The Gates of Europe
Page 44
Since the fall of the USSR, the Russian nation-building project has switched its focus to the idea of forming a single Russian nation not divided into branches and unifying the Eastern Slavs on the basis of the Russian language and culture. Ukraine has become the first testing ground for this model outside the Russian Federation.
The new model of Russian identity, which stresses the indivisibility of the Russian nation, closely associated with the Russian language and culture, poses a fundamental challenge to the Ukrainian nation-building project. From its beginnings in the nineteenth century, that project placed the Ukrainian language and culture at its center, but from the outset it also allowed for the use of other languages and cultures, as attested, for example, by the Russian-language writings of Taras Shevchenko, whom many regard as the spiritual founder of the Ukrainian nation. Bilingualism and multiculturalism have become a norm in post-Soviet Ukraine, extending membership in the Ukrainian nation to people of various ethnic and religious backgrounds. This has had a direct impact on the course of the Russo-Ukrainian conflict. Contrary to the Kremlin’s expectations, Russian aggression failed to mobilize the support of ethnic Russians outside the areas directly controlled by the Russian army—the Crimea and those parts of the Donbas seized by Russian mercenaries and Russia-backed insurgents.
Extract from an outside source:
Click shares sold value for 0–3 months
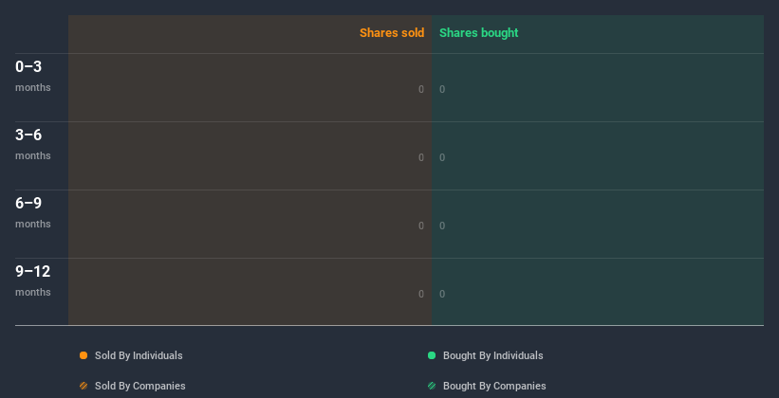This screenshot has height=398, width=779. click(421, 89)
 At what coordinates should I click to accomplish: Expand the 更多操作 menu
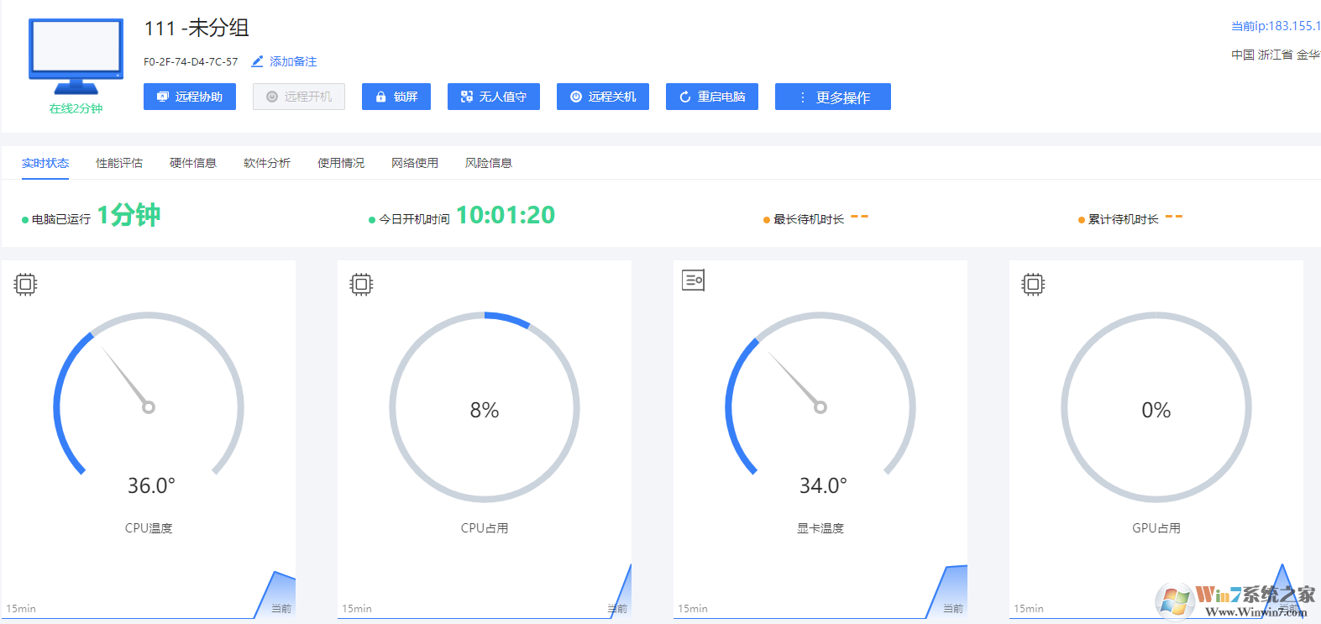click(832, 97)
According to data provided by the respected Kyiv International Institute of Sociology, with Russians constituting 17 percent of the Ukrainian population, only 5 percent of those polled considered themselves exclusively Russian: the rest identified as both Russian and Ukrainian. Even those who considered themselves exclusively Russian often opposed Russian interference in Ukrainian affairs, refusing to associate themselves with Putin’s regime. “Ukraine is my Homeland. Russian is my native language. And I would like to be saved by Pushkin. And delivered from sorrow and unrest, also by Pushkin. Pushkin, not Putin,” wrote one of Kyiv’s ethnic Russians in her Facebook account. The ideology of the “Russian World,” which combines Russian nationalism with Russian Orthodoxy and which Moscow and Russian-backed insurgents have promoted as an alternative to the pro-European choice of the Maidan protesters, has helped strengthen the Ukrainian-Jewish pro-European alliance developing in Ukraine since 1991. “I have said for a long time that an alliance between Ukrainians and Jews is a pledge of our common future,” posted a pro-Maidan activist on his Facebook account.
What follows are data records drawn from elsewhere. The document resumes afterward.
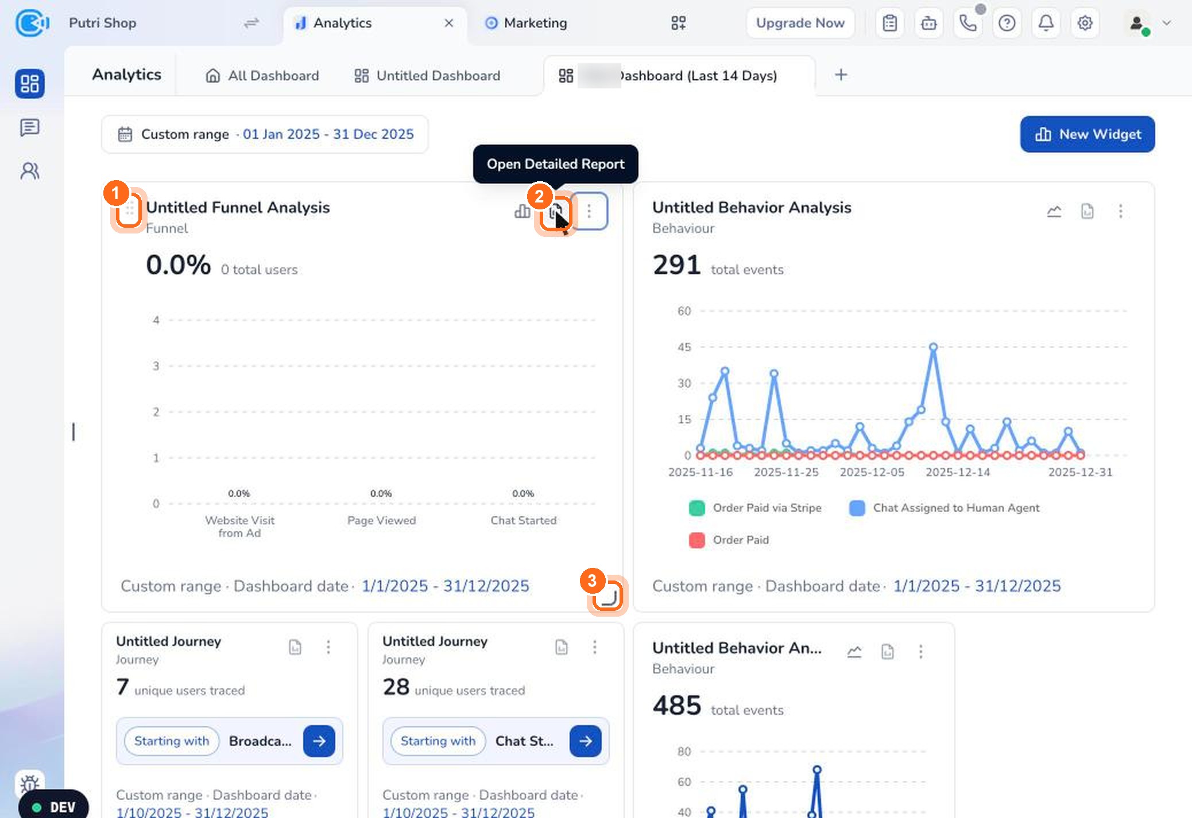Open Funnel Analysis widget three-dot menu

click(589, 211)
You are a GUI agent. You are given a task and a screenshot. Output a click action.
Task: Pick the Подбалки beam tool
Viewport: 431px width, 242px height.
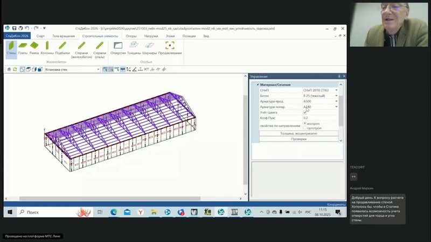[x=62, y=48]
History has left Ukraine united in one state but divided along numerous regional lines that echo the cultural and political boundaries of the past. The line between the parklands of central Ukraine and the southern steppes became a porous border between the predominantly agricultural areas to the north and the urban centers of the mineral-rich steppes to the south. The frontier of Western and Eastern Christianity, after reaching the Dnieper in the seventeenth and eighteenth centuries, retreated to Galicia and now recalls the border between the Habsburg and Russian empires of the pre–World War I era. Within the former Habsburg possessions, Galicia differs from the largely Hungarian-ruled Transcarpathia and the former Moldavian province of Bukovyna. Within the former Russian Empire, Volhynia, which was under Polish rule during the interwar period, is different from Podolia, which stayed under Soviet rule for most of the twentieth century. There is also a difference between the formerly Polish-ruled lands on the Right Bank of the Dnieper and those of the former Cossack Hetmanate on its Left Bank, as well as between the Cossack lands and those colonized largely through the centralized efforts of the Russian Empire in the eighteenth and nineteenth centuries. The borders of those lands also serve as a line between Ukrainians who are more comfortable speaking Ukrainian and those who prefer Russian in everyday speech.
In reality, Ukrainian regionalism is even more complex than the account of it just presented. There are differences between the old Cossack lands of the former Hetmanate and Sloboda Ukraine, while the southern Ukrainian province of Mykolaiv differs greatly in ethnic composition, language use, and voting behavior from the Crimea, which was attached to Ukraine only in 1954. But despite all these differences, Ukraine’s regions stick together because the borders indicated above, which were quite distinct in the past, would be almost impossible to reestablish today. Nowadays one sees a patchwork of linguistic, cultural, economic, and political transition zones that link different regions to one another and keep the country together. In practice, there is no easily identifiable cultural boundary dividing the Crimea from the neighboring regions of southern Ukraine or the Donbas from the other eastern regions. None of the historical regions has shown a strong desire to leave Ukraine; nor have elites managed to mobilize citizens in support of secession. True, such mobilization has taken place in the Crimea and the Donbas, but only as a consequence of Russian annexation or intervention.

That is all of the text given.